» **Work task**
Every line of the data below is to be retyped exactly.

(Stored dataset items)
== Segment start ==

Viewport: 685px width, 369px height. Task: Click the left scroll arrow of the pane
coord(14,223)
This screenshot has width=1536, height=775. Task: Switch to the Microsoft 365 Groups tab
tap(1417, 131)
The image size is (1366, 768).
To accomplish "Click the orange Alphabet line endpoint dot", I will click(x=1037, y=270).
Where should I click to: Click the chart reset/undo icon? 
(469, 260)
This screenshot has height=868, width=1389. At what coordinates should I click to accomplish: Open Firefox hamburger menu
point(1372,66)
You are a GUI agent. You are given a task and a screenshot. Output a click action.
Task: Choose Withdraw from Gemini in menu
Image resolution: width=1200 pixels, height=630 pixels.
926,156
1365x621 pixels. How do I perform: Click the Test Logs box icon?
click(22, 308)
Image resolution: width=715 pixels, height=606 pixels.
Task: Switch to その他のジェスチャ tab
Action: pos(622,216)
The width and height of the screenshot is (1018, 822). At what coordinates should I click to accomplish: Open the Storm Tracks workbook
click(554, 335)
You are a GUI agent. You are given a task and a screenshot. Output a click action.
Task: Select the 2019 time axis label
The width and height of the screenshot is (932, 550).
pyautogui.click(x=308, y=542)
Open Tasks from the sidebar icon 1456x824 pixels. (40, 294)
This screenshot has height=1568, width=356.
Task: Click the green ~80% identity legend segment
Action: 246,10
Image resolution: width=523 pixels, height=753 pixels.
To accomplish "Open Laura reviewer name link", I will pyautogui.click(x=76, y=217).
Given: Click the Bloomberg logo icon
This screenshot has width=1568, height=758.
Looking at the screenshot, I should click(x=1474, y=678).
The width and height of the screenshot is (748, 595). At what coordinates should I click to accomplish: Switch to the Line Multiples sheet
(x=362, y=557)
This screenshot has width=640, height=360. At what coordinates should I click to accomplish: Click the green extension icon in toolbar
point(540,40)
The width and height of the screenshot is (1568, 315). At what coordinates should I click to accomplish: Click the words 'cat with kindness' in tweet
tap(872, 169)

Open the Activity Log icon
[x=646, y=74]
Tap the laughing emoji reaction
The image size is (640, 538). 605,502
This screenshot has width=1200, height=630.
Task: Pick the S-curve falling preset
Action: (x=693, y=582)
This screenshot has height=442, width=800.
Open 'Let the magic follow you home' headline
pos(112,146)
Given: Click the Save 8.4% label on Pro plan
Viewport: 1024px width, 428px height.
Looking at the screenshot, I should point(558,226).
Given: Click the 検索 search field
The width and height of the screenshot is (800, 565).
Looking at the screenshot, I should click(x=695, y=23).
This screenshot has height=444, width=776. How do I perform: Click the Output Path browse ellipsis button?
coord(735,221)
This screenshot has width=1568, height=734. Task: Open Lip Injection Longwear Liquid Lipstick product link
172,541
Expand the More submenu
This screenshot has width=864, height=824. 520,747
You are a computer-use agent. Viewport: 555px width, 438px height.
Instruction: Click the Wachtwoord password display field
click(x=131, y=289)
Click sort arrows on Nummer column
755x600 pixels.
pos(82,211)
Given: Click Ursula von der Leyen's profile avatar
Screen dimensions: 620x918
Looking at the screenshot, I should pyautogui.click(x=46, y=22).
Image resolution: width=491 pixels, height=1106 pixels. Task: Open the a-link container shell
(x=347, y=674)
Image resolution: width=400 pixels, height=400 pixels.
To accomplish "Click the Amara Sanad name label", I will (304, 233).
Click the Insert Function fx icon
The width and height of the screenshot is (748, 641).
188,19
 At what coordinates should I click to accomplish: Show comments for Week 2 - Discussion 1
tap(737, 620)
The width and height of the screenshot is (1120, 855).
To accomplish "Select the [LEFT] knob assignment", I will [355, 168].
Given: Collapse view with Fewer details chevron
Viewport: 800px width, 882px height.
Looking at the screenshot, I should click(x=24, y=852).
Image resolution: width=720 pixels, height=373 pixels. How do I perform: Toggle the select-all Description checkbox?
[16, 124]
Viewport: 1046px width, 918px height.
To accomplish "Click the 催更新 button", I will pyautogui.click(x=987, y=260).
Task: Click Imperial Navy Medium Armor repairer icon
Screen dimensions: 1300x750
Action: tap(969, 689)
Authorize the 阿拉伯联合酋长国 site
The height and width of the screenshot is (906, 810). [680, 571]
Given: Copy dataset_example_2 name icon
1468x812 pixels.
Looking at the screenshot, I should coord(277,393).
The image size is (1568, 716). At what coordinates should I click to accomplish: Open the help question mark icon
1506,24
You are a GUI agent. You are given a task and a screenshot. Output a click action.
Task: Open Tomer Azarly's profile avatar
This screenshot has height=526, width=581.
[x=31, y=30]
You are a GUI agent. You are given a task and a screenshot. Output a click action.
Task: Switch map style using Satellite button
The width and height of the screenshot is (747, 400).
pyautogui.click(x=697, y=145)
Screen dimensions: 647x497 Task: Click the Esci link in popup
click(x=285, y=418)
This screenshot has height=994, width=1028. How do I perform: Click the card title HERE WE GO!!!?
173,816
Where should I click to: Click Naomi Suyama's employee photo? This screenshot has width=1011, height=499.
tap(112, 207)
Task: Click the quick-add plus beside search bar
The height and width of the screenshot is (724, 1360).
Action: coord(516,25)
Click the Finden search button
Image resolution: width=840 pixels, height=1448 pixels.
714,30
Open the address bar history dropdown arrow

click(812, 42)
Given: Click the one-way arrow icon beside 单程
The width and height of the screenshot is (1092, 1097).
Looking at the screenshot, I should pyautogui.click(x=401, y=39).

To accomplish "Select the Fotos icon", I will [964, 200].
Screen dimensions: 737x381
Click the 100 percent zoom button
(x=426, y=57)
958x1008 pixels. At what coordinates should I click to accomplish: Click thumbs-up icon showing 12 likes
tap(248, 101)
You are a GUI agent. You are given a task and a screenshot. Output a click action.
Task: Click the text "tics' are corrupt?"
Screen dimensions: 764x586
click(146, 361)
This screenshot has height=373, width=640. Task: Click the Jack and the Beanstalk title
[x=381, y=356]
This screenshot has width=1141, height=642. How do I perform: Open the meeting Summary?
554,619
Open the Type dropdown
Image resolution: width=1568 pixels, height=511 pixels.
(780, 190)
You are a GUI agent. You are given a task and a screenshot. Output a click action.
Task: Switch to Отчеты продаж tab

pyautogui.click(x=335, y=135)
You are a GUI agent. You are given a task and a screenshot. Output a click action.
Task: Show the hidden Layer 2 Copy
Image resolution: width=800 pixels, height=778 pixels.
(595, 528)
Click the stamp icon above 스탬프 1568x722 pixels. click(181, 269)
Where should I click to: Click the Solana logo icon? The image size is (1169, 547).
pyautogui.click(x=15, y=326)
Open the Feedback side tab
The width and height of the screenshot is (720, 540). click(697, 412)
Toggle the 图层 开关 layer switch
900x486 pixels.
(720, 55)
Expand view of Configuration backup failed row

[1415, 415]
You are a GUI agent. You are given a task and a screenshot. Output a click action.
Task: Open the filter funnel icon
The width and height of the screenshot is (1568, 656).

== Segment end ==

» **Answer section**
Viewport: 685px width, 369px height. Task: Click the left scroll arrow of the pane
coord(14,223)
This screenshot has width=1536, height=775. Task: Switch to the Microsoft 365 Groups tab
tap(1417, 131)
The image size is (1366, 768).
To accomplish "Click the orange Alphabet line endpoint dot", I will click(x=1037, y=270).
Where should I click to: Click the chart reset/undo icon? 
(469, 260)
This screenshot has height=868, width=1389. At what coordinates should I click to accomplish: Open Firefox hamburger menu
point(1372,66)
You are a GUI agent. You are given a task and a screenshot. Output a click action.
Task: Choose Withdraw from Gemini in menu
Image resolution: width=1200 pixels, height=630 pixels.
926,156
1365x621 pixels. How do I perform: Click the Test Logs box icon?
click(22, 308)
Image resolution: width=715 pixels, height=606 pixels.
Task: Switch to その他のジェスチャ tab
Action: pos(622,216)
The width and height of the screenshot is (1018, 822). At what coordinates should I click to accomplish: Open the Storm Tracks workbook
click(554, 335)
You are a GUI agent. You are given a task and a screenshot. Output a click action.
Task: Select the 2019 time axis label
The width and height of the screenshot is (932, 550).
pyautogui.click(x=308, y=542)
Open Tasks from the sidebar icon 1456x824 pixels. (40, 294)
This screenshot has height=1568, width=356.
Task: Click the green ~80% identity legend segment
Action: 246,10
Image resolution: width=523 pixels, height=753 pixels.
To accomplish "Open Laura reviewer name link", I will pyautogui.click(x=76, y=217).
Given: Click the Bloomberg logo icon
This screenshot has width=1568, height=758.
Looking at the screenshot, I should click(x=1474, y=678).
The width and height of the screenshot is (748, 595). At what coordinates should I click to accomplish: Switch to the Line Multiples sheet
(x=362, y=557)
This screenshot has width=640, height=360. At what coordinates should I click to accomplish: Click the green extension icon in toolbar
point(540,40)
The width and height of the screenshot is (1568, 315). At what coordinates should I click to accomplish: Click the words 'cat with kindness' in tweet
tap(872, 169)

Open the Activity Log icon
[x=646, y=74]
Tap the laughing emoji reaction
The image size is (640, 538). 605,502
This screenshot has width=1200, height=630.
Task: Pick the S-curve falling preset
Action: (x=693, y=582)
This screenshot has height=442, width=800.
Open 'Let the magic follow you home' headline
pos(112,146)
Given: Click the Save 8.4% label on Pro plan
Viewport: 1024px width, 428px height.
Looking at the screenshot, I should point(558,226).
Given: Click the 検索 search field
The width and height of the screenshot is (800, 565).
Looking at the screenshot, I should click(x=695, y=23).
This screenshot has height=444, width=776. How do I perform: Click the Output Path browse ellipsis button?
coord(735,221)
This screenshot has width=1568, height=734. Task: Open Lip Injection Longwear Liquid Lipstick product link
172,541
Expand the More submenu
This screenshot has width=864, height=824. 520,747
You are a computer-use agent. Viewport: 555px width, 438px height.
Instruction: Click the Wachtwoord password display field
click(x=131, y=289)
Click sort arrows on Nummer column
755x600 pixels.
pos(82,211)
Given: Click Ursula von der Leyen's profile avatar
Screen dimensions: 620x918
Looking at the screenshot, I should pyautogui.click(x=46, y=22).
Image resolution: width=491 pixels, height=1106 pixels. Task: Open the a-link container shell
(x=347, y=674)
Image resolution: width=400 pixels, height=400 pixels.
To accomplish "Click the Amara Sanad name label", I will (304, 233).
Click the Insert Function fx icon
The width and height of the screenshot is (748, 641).
188,19
 At what coordinates should I click to accomplish: Show comments for Week 2 - Discussion 1
tap(737, 620)
The width and height of the screenshot is (1120, 855).
To accomplish "Select the [LEFT] knob assignment", I will [355, 168].
Given: Collapse view with Fewer details chevron
Viewport: 800px width, 882px height.
Looking at the screenshot, I should click(x=24, y=852).
Image resolution: width=720 pixels, height=373 pixels. How do I perform: Toggle the select-all Description checkbox?
[16, 124]
Viewport: 1046px width, 918px height.
To accomplish "Click the 催更新 button", I will pyautogui.click(x=987, y=260).
Task: Click Imperial Navy Medium Armor repairer icon
Screen dimensions: 1300x750
Action: tap(969, 689)
Authorize the 阿拉伯联合酋长国 site
The height and width of the screenshot is (906, 810). [680, 571]
Given: Copy dataset_example_2 name icon
1468x812 pixels.
Looking at the screenshot, I should coord(277,393).
The image size is (1568, 716). At what coordinates should I click to accomplish: Open the help question mark icon
1506,24
You are a GUI agent. You are given a task and a screenshot. Output a click action.
Task: Open Tomer Azarly's profile avatar
This screenshot has height=526, width=581.
[x=31, y=30]
You are a GUI agent. You are given a task and a screenshot. Output a click action.
Task: Switch map style using Satellite button
The width and height of the screenshot is (747, 400).
pyautogui.click(x=697, y=145)
Screen dimensions: 647x497 Task: Click the Esci link in popup
click(x=285, y=418)
This screenshot has height=994, width=1028. How do I perform: Click the card title HERE WE GO!!!?
173,816
Where should I click to: Click Naomi Suyama's employee photo? This screenshot has width=1011, height=499.
tap(112, 207)
Task: Click the quick-add plus beside search bar
The height and width of the screenshot is (724, 1360).
Action: coord(516,25)
Click the Finden search button
Image resolution: width=840 pixels, height=1448 pixels.
714,30
Open the address bar history dropdown arrow

click(812, 42)
Given: Click the one-way arrow icon beside 单程
The width and height of the screenshot is (1092, 1097).
Looking at the screenshot, I should pyautogui.click(x=401, y=39).

To accomplish "Select the Fotos icon", I will [964, 200].
Screen dimensions: 737x381
Click the 100 percent zoom button
(x=426, y=57)
958x1008 pixels. At what coordinates should I click to accomplish: Click thumbs-up icon showing 12 likes
tap(248, 101)
You are a GUI agent. You are given a task and a screenshot. Output a click action.
Task: Click the text "tics' are corrupt?"
Screen dimensions: 764x586
click(146, 361)
This screenshot has height=373, width=640. Task: Click the Jack and the Beanstalk title
[x=381, y=356]
This screenshot has width=1141, height=642. How do I perform: Open the meeting Summary?
554,619
Open the Type dropdown
Image resolution: width=1568 pixels, height=511 pixels.
(780, 190)
You are a GUI agent. You are given a task and a screenshot. Output a click action.
Task: Switch to Отчеты продаж tab

pyautogui.click(x=335, y=135)
You are a GUI agent. You are given a task and a screenshot. Output a click action.
Task: Show the hidden Layer 2 Copy
Image resolution: width=800 pixels, height=778 pixels.
(595, 528)
Click the stamp icon above 스탬프 1568x722 pixels. click(181, 269)
Where should I click to: Click the Solana logo icon? The image size is (1169, 547).
pyautogui.click(x=15, y=326)
Open the Feedback side tab
The width and height of the screenshot is (720, 540). click(697, 412)
Toggle the 图层 开关 layer switch
900x486 pixels.
(720, 55)
Expand view of Configuration backup failed row

[1415, 415]
You are a GUI agent. You are given a task and a screenshot. Output a click action.
Task: Open the filter funnel icon
The width and height of the screenshot is (1568, 656).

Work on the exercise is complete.